_Quelle_:
#####
Mein Favorit war ein Mann Mitte 40, der nichts ausser einer ledernen Batman- Maske getragen hat.
Körper in den verschiedensten Formen, eng an einander tanzend, zwischen Lack, Leder, Nebel und Schweiss sind beeindruckend schön. Unverfrorener Sex auf der Couch im Raucher*innenraum erschien mir hemmungslos selbstbewusst. Mein Favorit war ein Mann Mitte 40, der nichts ausser einer ledernen Batman- Maske getragen hat.
Nzzzz dum kz: Techno.
nzzzz nzzzz nnzzzzz nzzzz nzzzzz dum dum dum dum bam bam bam nzzzzzz nzzzz nz nz nz nz nz nz nz nz nz nz nz nz nz nz nz nz nz nz wuuuuuuuuuuu kz kz kz kz kz kz kz kz kz kz kz kz kz tmm tmm tmm tmm tmm tmm tmm tmm tmm tmm.
In der Welt der Schmerzen zuhause: Brigade Brut. (Foto: Sam Aebi/Neubad)
Wer am letzten Samstag auf der Neujahrsparty im Neubad war, konnte miterleben, wie die Geschichte der Titanic von Brigade Brut im Wrestling-Stil erzählt wurde. Der Poolbereich wurde zum Schiff, welches auf einen Eisberg zusteuert, bis eine tobende Masse lustentbrannt applaudiert, weil Rose mit ein paar geschickten Handgriffen Jack auf den Deckboden knallt und ausknockt. Grandios! Rhythmische Pausen liefern singende Drag-Queens und rappende Wrestler*innen.
Der Club kann etwas Mystisches erzeugen.
Immer wieder wurden Nachtclubs und Kulturhäuser zu einem Spielplatz für mich. In meinem früheren Lieblingsclub stehen 5 Telefone. Wird eines abgehoben, klingeln alle anderen. Zwar sind die Gespräch, die dadurch zustande kommen zu 90 Prozent Pizzabestellungen, doch die Simplizität mit derer etwas das jede*r in der Hosentasche trägt zu einem Spielgerät wird, zeigt das Potenzial auf, das der Raum Club bereithält. Er weckt in den Schlummer versetzte Kinder. Und er kann sogar etwas Mystisches erzeugen.
#####
_Datenauszug_:
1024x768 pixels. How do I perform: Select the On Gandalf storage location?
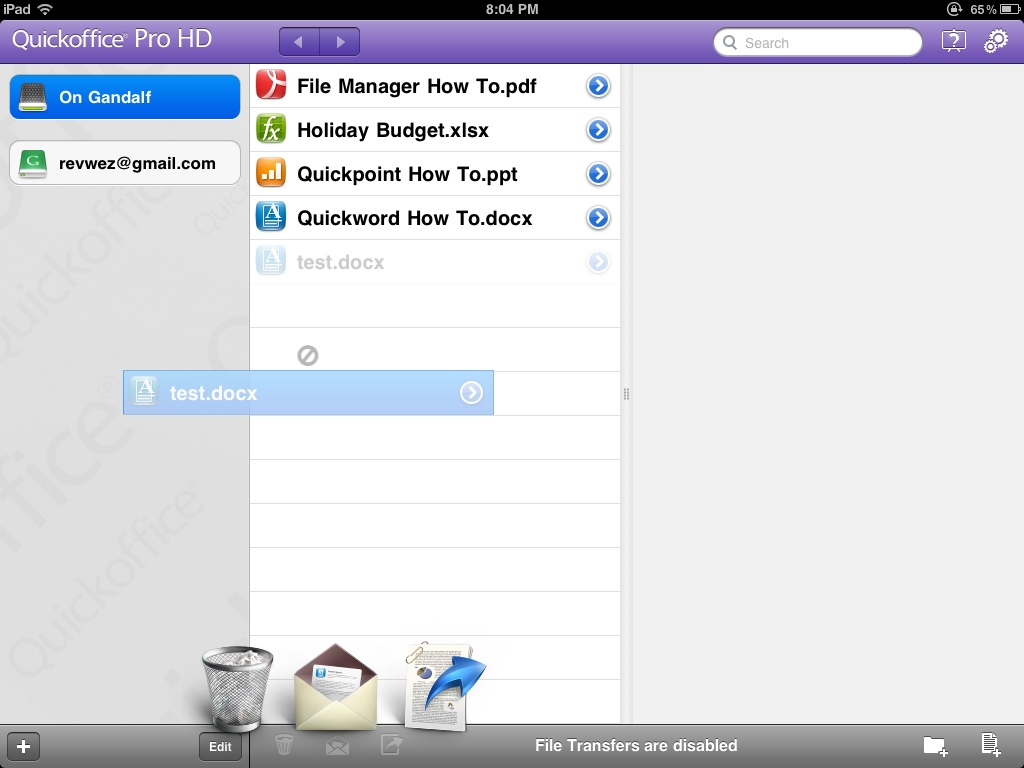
#####
_Herausforderungen_:
1: Wie lautet der Satz „Immer wieder wurden Nachtclubs und Kulturhäuser zu einem Spielplatz für mich.“ aus dem Text über das Clubleben auf Englisch?
2: Knüpfst du an den letzten Satz des Textes über das Clubleben an und schreibst ihn ein Stück weiter?

_Ergebnisse je Aufgabe_:
1: Again and again, nightclubs and cultural venues became a playground for me.

2:
Das eine Telefon an der Strand- Bar hat eine altmodische Drehscheibe. Einer der Codes ist 666. Wenn der Gaskanister aufgefüllt ist, speit der selbstgebaute metallische Drache auf dem Dach des Kaffeehauses beim Eingeben des Codes Feuer. Ganz selten löst dies sogar eine Kettenreaktion aus und aktiviert eine programmierte Feuershow, wobei der Drache von den anderen Feuerinstallationen durch rhythmisch schiessende Flammenwerfer begleitet wird.
So viel Zeit muss sein: Raucherpause.
Und schon geht es weiter.
Raum für allerlei Begegnungen: Club-Toilette.
Ich bin mit zwei weiteren Personen auf der Toilette. Ich sitze auf dem Spülkasten. Mein Körper überragt die Kabine bis zu den Schultern. Links und Rechts von mir ragen andere Köpfe über die anderen Kabine. Wir sind eine Reihe Erdmännchen. Das eine Erdmännchen will eine Zigarette rauchen. Also schmeisst das andere Erdmännchen zwei Kabine rechts vom Ersten ihre Schachtel Zigaretten rüber. Das Erdmännchen links vom Ersten reicht ein Feuerzeug. Ich zünde mir eine an.
Dschhhhh oh oh oh grrrrrr: Techno.
wum wum wum wum wum wum wum dadadadadada wuuuuuuuuuum bass bum bum bum bum bum bum dschhhhh oh oh oh grrrrrr zzzzzz zzzzzzz zzzzz zzzz wap wap wap wap wap nz nz nz nz nz nz nz nz nz.
Angenehme Anstehpartnerin: Stefanie Gisinger.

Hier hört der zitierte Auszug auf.